Exercises —
A. According to the passage on semiconductors, what share of the semiconductor market does the silicon variation of the MOSFET hold?
B. Please write out the passage on semiconductors between "Technological development is" and "reflecting recent innovations.", inclusive.

Extract —
--- START ---
A semiconductor is a material that has a conductivity level which lies between that of an insulator, such as a ceramic block, and that of a conductor, such as a piece of metal. The MOSFET (metal-oxide-semiconductor field-effect transistor) is the most commonly used semiconductor device and and its silicon variation dominates the semiconductor market space, having over 90% of the market share. Semiconductor chips have a variety of uses in electronic devices. Such is their effectiveness, they are now ubiquitous within mobile and computer-based devices, becoming significant fabrication elements for most electronic circuits. Furthermore, other widespread applications of semiconductors can be found in the automotive and industrial sectors.
Despite the semiconductor market size worldwide growing steadily for the past 5 years, there are still some key issues within the industry. The global semiconductor industry revenue growth rate for 2019 was in fact -12% YOY, and there are clear reasons for the volatility in the semiconductor industry’s growth. Much of this has been down to macroeconomic factors that have caused market uncertainty. For example, the ongoing trade war between the US and China has been a hindrance for the industry. The semiconductor industry fears that there will be severe disruptions to the supply chain. China has been increasing the speed of domestic expansion of semiconductor development which could severely affect some of the top US semiconductor companies for whom China is a large market. In addition, other worldwide issues, such as Brexit uncertainty, have produced cross-border regulations which will make it increasingly difficult for small firms to increase their M&A activity, meaning they might miss out on large potential investments needed for growth.
Technological development is the most significant contributing factor to the rise of semiconductors as artificial intelligence and recent complex enhancements, such as 5G, boost their demand. 2020 has reflected these tech advancements as the total value of semiconductor company-related M&A this year has more than doubled compared to 2019. This increase in M&A activity represents consolidation in the industry reflecting recent innovations.
Analog Devices Inc.’s (ADI), a leading signal processing chipmaker, acquisition of Maxim Integrated Products, Inc., a company that produces analogue and mixed-signal circuits, embodies this consolidation. Analog Devices, Inc. and Maxim Integrated Products, Inc. announced on July 13th, 2020, that they have entered into an agreement under which ADI will acquire Maxim in a transaction that values the combined enterprise at over 68 billion USD. The transaction will strengthen ADI with increased breadth and scale across multiple markets and demonstrates the market leaders’ willingness to consolidate their standing.
--- END ---
Data shown —
--- START ---
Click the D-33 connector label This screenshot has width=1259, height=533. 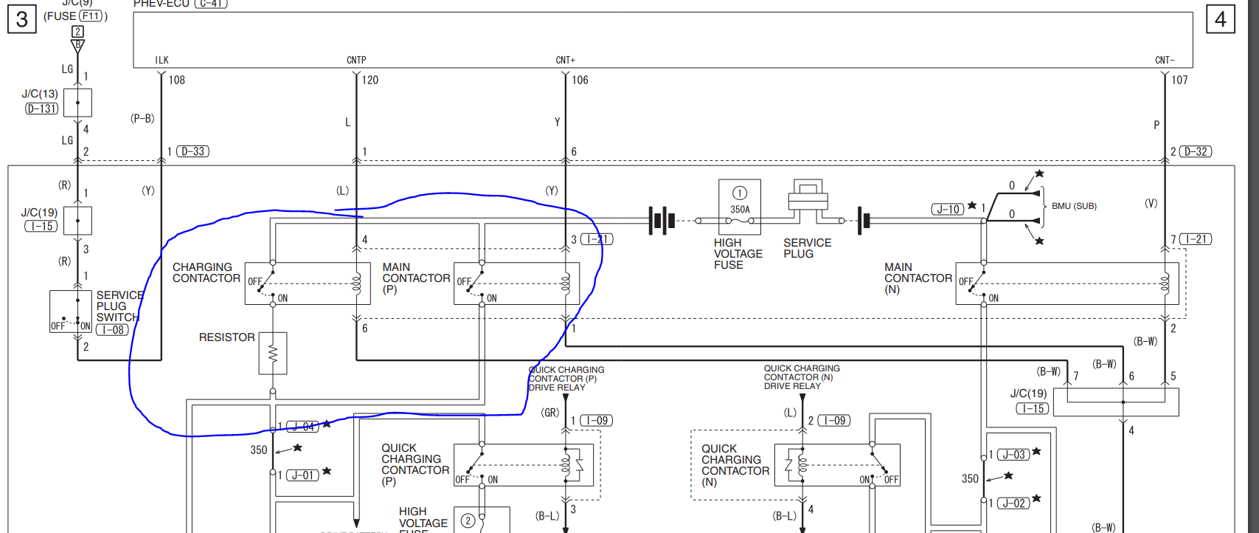(193, 151)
--- END ---
Set of answers —
A. Over 90% of the market share.

B.
Technological development is the most significant contributing factor to the rise of semiconductors as artificial intelligence and recent complex enhancements, such as 5G, boost their demand. 2020 has reflected these tech advancements as the total value of semiconductor company-related M&A this year has more than doubled compared to 2019. This increase in M&A activity represents consolidation in the industry reflecting recent innovations.